The process flow for the sample application logic is diagrammed in Figure 1.

As an enterprise-class server product, BizTalk enforces strong security policies. So the first step is to create a strong name assembly key file. To do this, open the Microsoft Visual Studio.NET command prompt, and changing to the directory in which you are going to build the project. For this example, I created a directory named DevXBT.

When you are in the directory, issue the following command at the prompt:

sn --k DevXBT.snk

Figure 2. Visual Studio.NET Containing the Schema: Put the two schemas for the sample app in your project folder in Visual Studio.
You should receive a message stating that the key pair was written to DevXBT.snk.

Create three new folders in the DevXBT directory, called In, OutSystem, and OutBroker. These will be used later.

In the next step you will create the data schema associated with the solution. For the purpose of simplicity, the order entry and allow trade will be one schema, and the order denied will be another, so there will only be two schema in the system.

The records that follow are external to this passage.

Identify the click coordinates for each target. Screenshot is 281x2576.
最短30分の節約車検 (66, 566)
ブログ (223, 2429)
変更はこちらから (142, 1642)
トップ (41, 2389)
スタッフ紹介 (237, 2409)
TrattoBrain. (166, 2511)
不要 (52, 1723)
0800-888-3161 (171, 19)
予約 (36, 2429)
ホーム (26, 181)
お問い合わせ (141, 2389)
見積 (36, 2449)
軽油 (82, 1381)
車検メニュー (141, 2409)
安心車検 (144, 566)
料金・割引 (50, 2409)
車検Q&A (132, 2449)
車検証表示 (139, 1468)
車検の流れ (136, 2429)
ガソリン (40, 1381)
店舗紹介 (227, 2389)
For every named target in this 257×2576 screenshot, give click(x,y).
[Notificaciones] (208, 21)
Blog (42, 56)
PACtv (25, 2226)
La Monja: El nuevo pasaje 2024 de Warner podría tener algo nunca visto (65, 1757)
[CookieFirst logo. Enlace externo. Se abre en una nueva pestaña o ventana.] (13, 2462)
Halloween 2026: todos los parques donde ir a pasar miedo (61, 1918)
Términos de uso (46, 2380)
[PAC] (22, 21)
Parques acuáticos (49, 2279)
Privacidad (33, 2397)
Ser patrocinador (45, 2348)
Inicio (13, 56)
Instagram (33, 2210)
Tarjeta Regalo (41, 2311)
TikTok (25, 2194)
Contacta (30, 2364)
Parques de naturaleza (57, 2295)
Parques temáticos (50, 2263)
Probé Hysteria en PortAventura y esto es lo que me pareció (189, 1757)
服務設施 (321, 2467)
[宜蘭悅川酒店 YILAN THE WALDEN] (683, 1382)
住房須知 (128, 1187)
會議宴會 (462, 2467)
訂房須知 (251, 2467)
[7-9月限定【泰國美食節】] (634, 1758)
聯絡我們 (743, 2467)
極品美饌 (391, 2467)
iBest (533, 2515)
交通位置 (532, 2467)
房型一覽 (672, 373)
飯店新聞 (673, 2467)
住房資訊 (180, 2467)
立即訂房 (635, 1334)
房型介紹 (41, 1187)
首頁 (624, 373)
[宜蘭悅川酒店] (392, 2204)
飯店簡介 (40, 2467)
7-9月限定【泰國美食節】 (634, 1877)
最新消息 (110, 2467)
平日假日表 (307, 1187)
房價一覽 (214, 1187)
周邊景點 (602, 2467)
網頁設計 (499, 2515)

Create a new 'Empty BizTalk Server' project in the DevXBT directory, and call it ShareTraderSchema. Add two new schema to the project and call them MakeRequest and DenyRequest. The download with this article contains the schema, which have very simple structures (see Figure 2).

Setting Up the Pipelines
BizTalk uses the concept of a pipeline for a method of transferring data from one point to another. A pipeline prepares messages for processing after being received or before sending. In this case, we will simulate notifying the broker by converting the XML of the trade request into a flat file that would get written to his terminal. The terminal would process this flat file adding a user interface that allows the broker to accept or reject the trade. Systems such as this one would then have an Order Execution System to carry out the actual trade. Generally this would accept the same file format, so this conversion serves a dual purpose.

To create a send pipeline, simply right-click the ShareTraderSchema project in Solution Explorer, select Add New Item, and select Send Pipeline. Call it SendTradeRequest.btp.

You will see the pipeline designer on the screen. It has three stages: Pre-Assemble, Assemble, and Encode. You can add logic to each of these steps to take some action on the data in these three steps. For now, you just want to convert the output to a flat file, so you drag the item 'Flat File Assembler' from the toolbar onto the Assemble drop target.

Connecting the Schema
Figure 3. Link the Schema: The BizTalk Mapper is used to translate and link the source schema with the destination schema.
You inform BizTalk of the relationship between the documents by connecting their schema. You will notice that the two schema we defined earlier both have a tradeID field, so we will use this to connect them logically. You do this using the BizTalk Mapper.

Add a new Map item to your project and call it MapDenyRequest.btm. When you have done this, you will see Visual Studio open the file with an area for the Source Schema on the left, the Destination Schema on the right, and the Mapper Grid in the center. Add MakeRequest.xsd as the source schema, and DenyRequest.xsd as the Destination schema. Expand both schema and drag the TradeID field from the Source Schema to the Destination Schema. You have now linked the two (see Figure 3). Now drag CustomerID from the Source to CustomerID on the destination to connect the data between them.

You are now ready to build your project into a DLL resource file that the final system will use for the schemas, the pipeline, and the file mapping. Before building, you have to associate your DLL with the Assembly Key file that you created earlier. To this, select the project, right click, and select Properties. On the Property pages for the project, select Assembly, find the property called Assembly Key File, and set it to the DevXBT.snk file that you created earlier. You can now build your solution.